Phenomenological Theory of Mode Collapse-revival in Confined Bose Gas

TL;DR

This paper develops a phenomenological theory describing the collapse and revival of modes in a weakly nonlinear confined Bose gas, accounting for quantum fluctuations and providing estimates relevant for experiments.

Contribution

It introduces a new phenomenological framework for mode collapse-revival in Bose gases, incorporating fluctuations and calculating the nonlinear correction coefficient for specific modes.

Findings

Collapse time estimated to be around 250 ms under typical conditions.

Derived the nonlinear correction coefficient for the breathing mode.

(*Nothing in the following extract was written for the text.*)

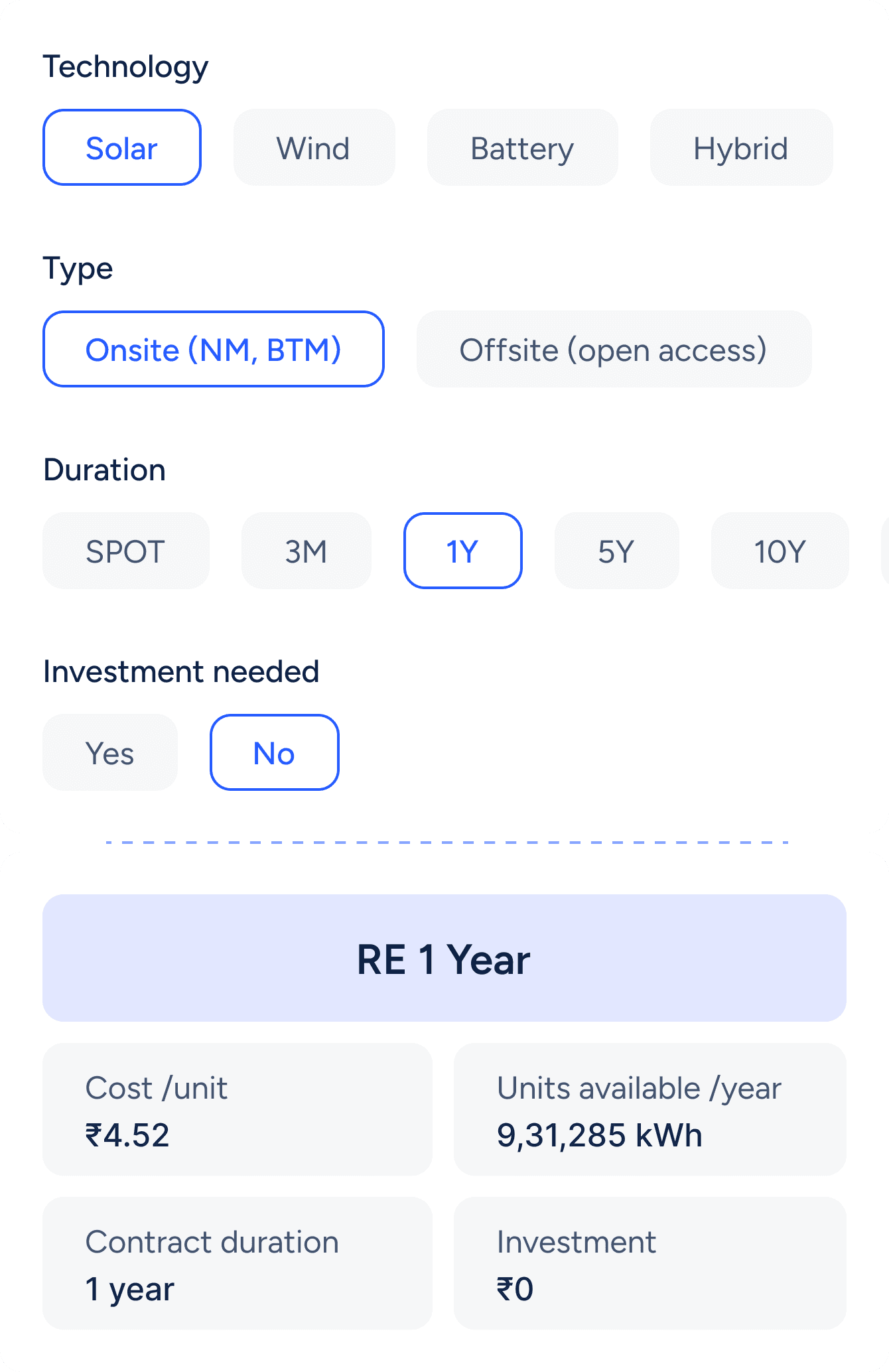This screenshot has height=1372, width=889.
Task: Click the Duration section heading
Action: click(104, 469)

Provided a theoretical basis for understanding mode dynamics in confined Bose gases.

Abstract

A phenomenological theory of mode collapse-revival for a system with a weak nonlinearity is presented. The theory takes into account fluctuations of the number n of quanta of oscillations. The collapse time $\tau _c ^{-1}$ for a mode of frequency $\omega _0$ turns out to be $\omega _0(\sqrt{n/2}\hbar \omega _0 \mid \nu \mid)$, where \nu is a coefficient in a nonlinear correction to the mode frequency with respect to the oscillation energy E. For a Bose gas in a harmonic trap $\tau _c$ is order of $\omega _0^{-1}\sqrt{\mu N/E\hbar \omega _0}$. This value is order of 250 ms. for typical experimental conditions. The coefficient \nu is calculated for the breathing mode in an isotropic trap.